Un répit de courte durée
C’est cependant la position d’élus allemands, autrichiens, polonais et tchèques qui aura scellé l’avenir du texte, bon nombre de ceux-là ne voulant pas du texte ou comptait s’abstenir. La France quant à elle a tenu une position ambiguë sur le dossier, affirmant qu’il fallait à la fois « lutter contre ce fléau abominable » qu’est la pédocriminalité, tout en garantissant que ce dispositif « n’affaiblira pas le chiffrement ». Une position technologiquement difficile à tenir.
Pour aller plus loin
N’en déplaise à Gérald Darmanin, les messageries chiffrées ont de beaux jours devant elles
Patrick Breyer, élu européen et membre du parti Pirate, a célébré dans un communiqué de presse une « immense victoire en faveur de la vie privée numérique » face à une volonté d’imposer « un contrôle totalitaire et aveugle sur les messageries instantanées ». Mais comme le relève l’élu, les réjouissances pourraient être de courte durée. « Pour l’instant, les partisans de la surveillance […] n’ont pas réussi à obtenir une majorité qualifiée. Mais ils n’abandonneront pas et pourraient bien retenter leurs chances dans les prochains jours. »

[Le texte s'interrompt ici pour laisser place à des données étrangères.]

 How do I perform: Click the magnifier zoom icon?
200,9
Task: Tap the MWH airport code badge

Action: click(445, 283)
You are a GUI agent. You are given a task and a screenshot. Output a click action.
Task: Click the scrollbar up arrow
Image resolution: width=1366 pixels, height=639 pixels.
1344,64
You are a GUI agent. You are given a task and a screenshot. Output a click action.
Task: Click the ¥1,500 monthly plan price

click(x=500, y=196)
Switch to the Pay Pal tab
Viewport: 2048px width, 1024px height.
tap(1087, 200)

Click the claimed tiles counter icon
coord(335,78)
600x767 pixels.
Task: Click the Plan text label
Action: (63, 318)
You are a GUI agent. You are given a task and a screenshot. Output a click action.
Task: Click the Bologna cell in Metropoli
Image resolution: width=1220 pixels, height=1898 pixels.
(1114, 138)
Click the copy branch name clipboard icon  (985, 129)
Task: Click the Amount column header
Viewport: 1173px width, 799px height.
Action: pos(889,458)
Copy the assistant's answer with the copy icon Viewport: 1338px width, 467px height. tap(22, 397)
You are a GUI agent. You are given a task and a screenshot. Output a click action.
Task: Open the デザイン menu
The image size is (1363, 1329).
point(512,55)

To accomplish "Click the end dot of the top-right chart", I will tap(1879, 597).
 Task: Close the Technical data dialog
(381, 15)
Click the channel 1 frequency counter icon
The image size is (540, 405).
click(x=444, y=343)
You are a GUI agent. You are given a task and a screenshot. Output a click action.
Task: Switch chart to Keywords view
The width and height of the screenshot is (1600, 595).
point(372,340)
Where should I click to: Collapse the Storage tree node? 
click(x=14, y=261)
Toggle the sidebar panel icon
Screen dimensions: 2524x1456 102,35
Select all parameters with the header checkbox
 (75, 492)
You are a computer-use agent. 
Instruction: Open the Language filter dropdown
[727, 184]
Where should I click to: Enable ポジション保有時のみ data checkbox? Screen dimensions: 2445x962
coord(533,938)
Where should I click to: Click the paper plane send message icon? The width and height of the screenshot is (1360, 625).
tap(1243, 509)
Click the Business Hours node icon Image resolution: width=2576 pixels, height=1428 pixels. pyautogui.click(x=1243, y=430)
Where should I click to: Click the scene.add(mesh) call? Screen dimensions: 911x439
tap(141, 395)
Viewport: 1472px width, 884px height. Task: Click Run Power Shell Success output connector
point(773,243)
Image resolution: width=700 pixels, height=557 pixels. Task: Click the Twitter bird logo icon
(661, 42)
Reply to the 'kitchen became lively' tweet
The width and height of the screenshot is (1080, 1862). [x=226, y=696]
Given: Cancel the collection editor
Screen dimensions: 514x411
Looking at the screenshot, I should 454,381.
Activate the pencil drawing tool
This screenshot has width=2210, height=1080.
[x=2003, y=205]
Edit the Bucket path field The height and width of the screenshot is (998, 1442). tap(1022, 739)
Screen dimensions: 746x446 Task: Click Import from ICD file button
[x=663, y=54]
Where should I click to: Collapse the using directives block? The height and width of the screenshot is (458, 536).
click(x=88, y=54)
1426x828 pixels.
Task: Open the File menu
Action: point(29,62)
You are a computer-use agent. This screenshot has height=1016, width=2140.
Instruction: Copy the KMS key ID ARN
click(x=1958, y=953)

La proposition portée par la présidence belge de l’UE a effectivement été mise au placard, mais la Hongrie, qui s’apprête à prendre la tête du conseil, pourrait bien la remettre au programme. Le pays a déjà annoncé vouloir mettre « la politique familiale » au cœur de son mandat avec justement une reprise des discussions sur les problèmes de numérique et de pédocriminalité. La bataille n’est donc pas finie.